Relativamente aos orçamentos da Câmara, sobretudo no capítulo de investimentos, nos últimos três anos foram orçados vários milhões de escudos mas a taxa de realização dos mencionados investimentos é tão baixa indiciando que a letargia vem abraçando definitivamente a edilidade boavistense. Por exemplo, em matérias de construção de infra estruturas para o desenvolvimento da ilha não se vislumbra nada e as únicas obram existentes e em curso são do governo central posto que o governo local está perdida e sem projectos para desencravar a ilha e consequentemente tirá-la do marasmo a que foi condenada produto da incapacidade da equipa do MpD que governa a ilha por um lado, e, por outro, devido a falta de vontade política.

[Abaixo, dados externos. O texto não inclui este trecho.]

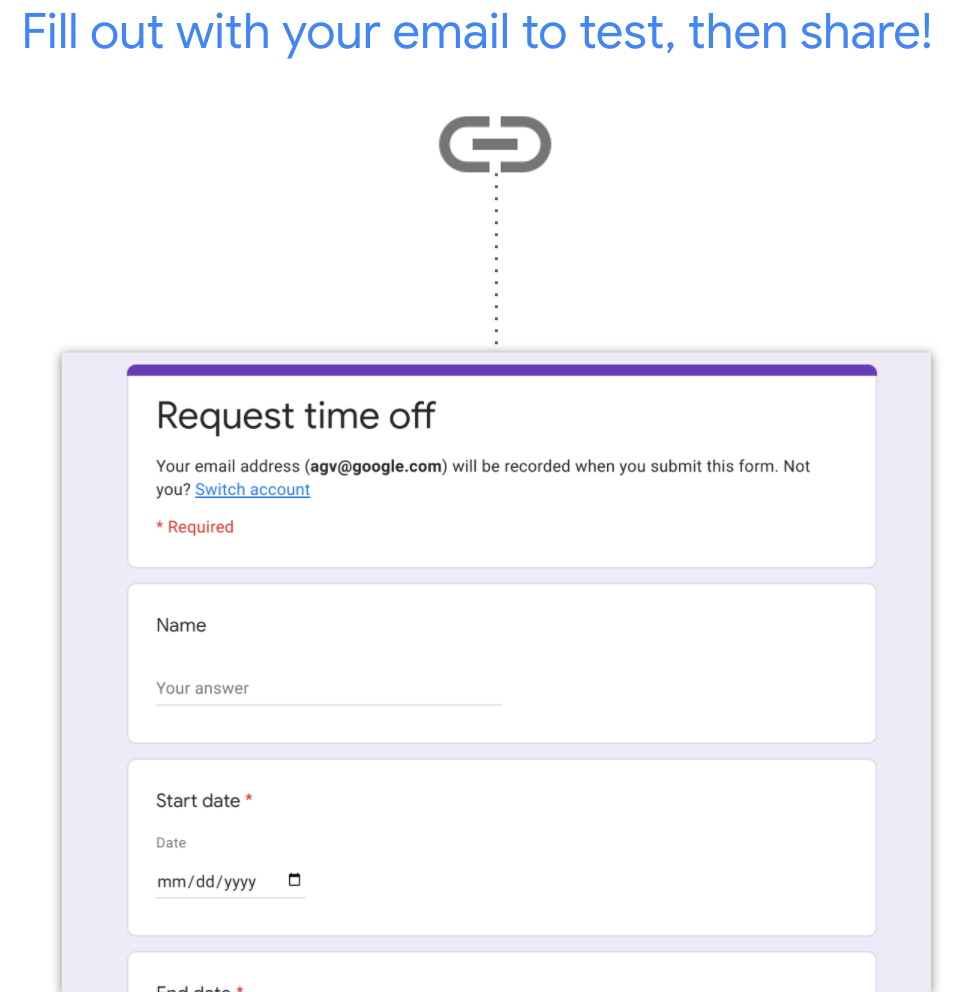
Task: Click the dotted connector line below link icon
Action: click(496, 260)
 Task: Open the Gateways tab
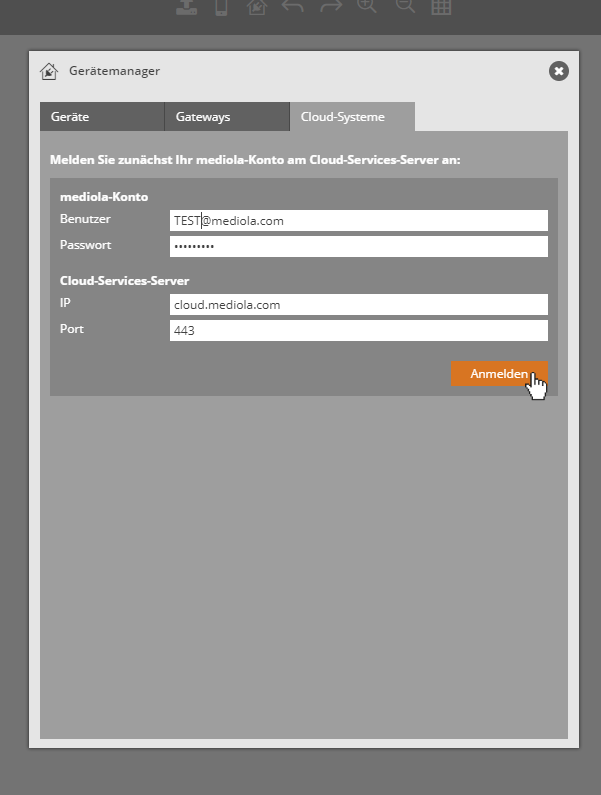(x=226, y=117)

No que tange á vida cultural a ilha encontra-se bloqueada e em estado de choque produto da ausência de uma agenda cultural, peça crucial para dar corpo ao processo de desenvolvimento local. As mornas e as belíssimas noites de serenatas e tantos outros momentos culturais que caracterizam esta ilha praticamente evaporou-se ao desaparecer a agenda cultural. Nesta senda, artistas como Taninho, Tututa, Abel Lima, e tantos outros artistas da Boavista devem estar preocupados e a questionar o porquê desse retrocesso cultural. A vida cultural, infelizmente, tem-se cingido apenas a dois festivais. Que imaginação cultural infértil! De igual forma, em matérias de políticas sociais a postura da Câmara tem sido crónica e para se esquecer. A existência ainda das barracas na ilha é prova inequívoca da antipatia e falta de politicas sociais da Câmara do MpD na ilha. Basta analisar, com o cuidado que se requer, o balanço social para se entender e compreender a ausência dessas políticas por um lado, e, por outro, a apatia da Câmara do MpD na ilha das dunas.

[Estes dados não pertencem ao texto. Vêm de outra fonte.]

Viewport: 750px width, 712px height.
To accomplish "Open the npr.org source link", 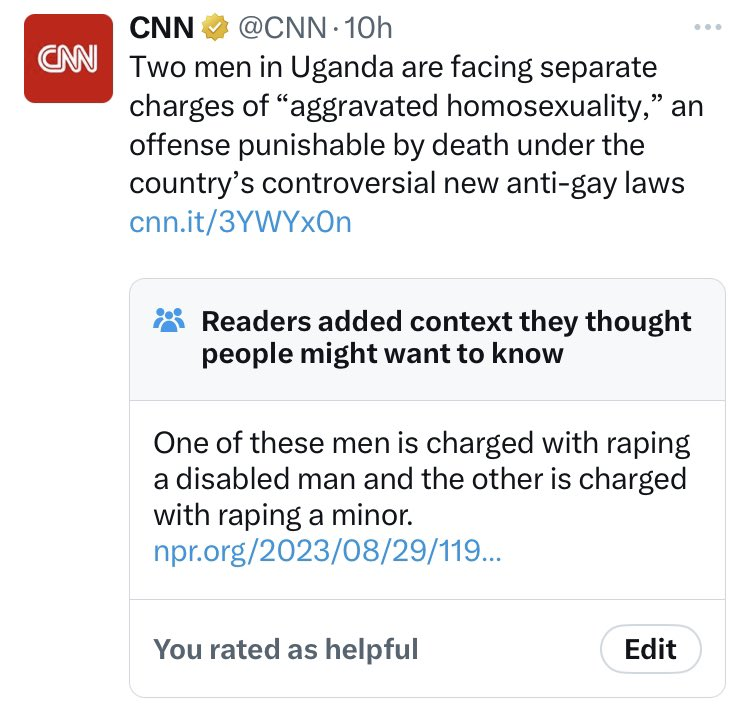I will coord(330,550).
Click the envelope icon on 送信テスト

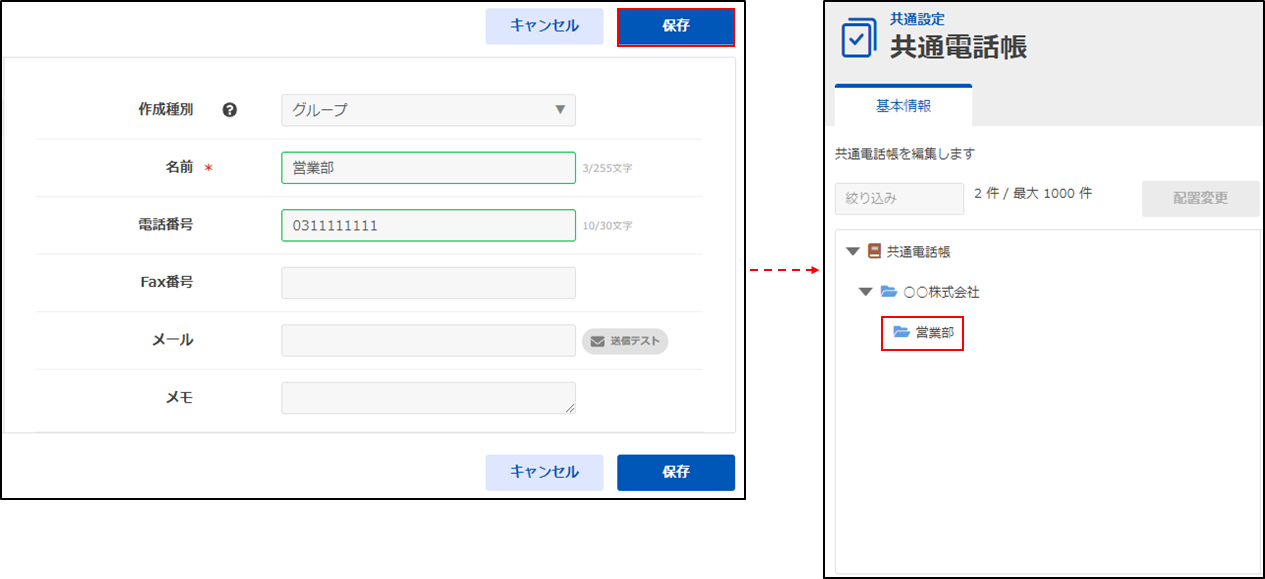pyautogui.click(x=597, y=341)
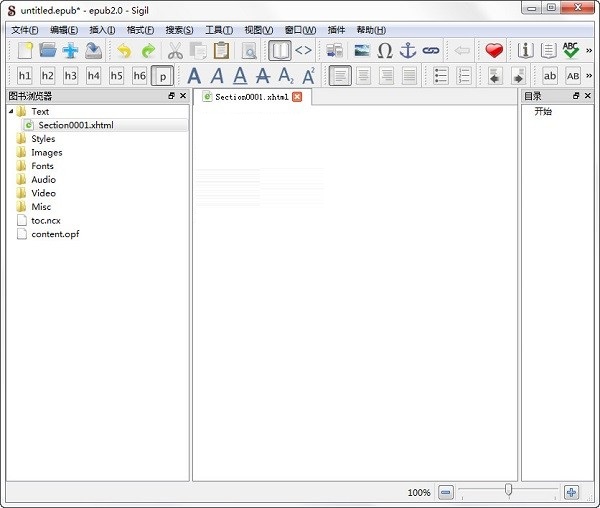Open the insert special character Omega tool
The image size is (600, 508).
click(x=384, y=50)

Outrossim, a juventude “boavistense”, face a ausência de programas e projectos criativos, pragmáticos para desencravar a ilha e devolver a alegria de outros tempos aos jovens, clama, de forma incessante e com urgência, por uma postura competente, mais activa e criativa para salvar a ilha. È pena que, queiramos ou não, Boavista encontra-se atracado, sem dias de largada, num marasmo profundo, sendo a Câmara do MpD a principal responsável.

Boavista reclama, nos dias de hoje, por uma gestão técnica prudente, mas dinâmica, onde o “open mind “será uma das bitolas do desenvolvimento da ilha, pela definição de uma política consentânea com a nova época, em que o turismo é promissor e o prato de todos os dias. Perante esse cenário de letargia, é que o presidente da Câmara municipal se sentia há bem pouco tempo, todo poderoso e dono do município, com direitos especiais, chegando mesmo a lançar ameaças de “sovas” a deputados municipais que, no cumprimento das suas obrigações, respaldadas pela lei que define e orienta a postura municipal, lhe atravessavam pelo caminho. A hora não é de briga, mas sim de muito trabalho. É preciso juntar forças para que a ilha desenvolva.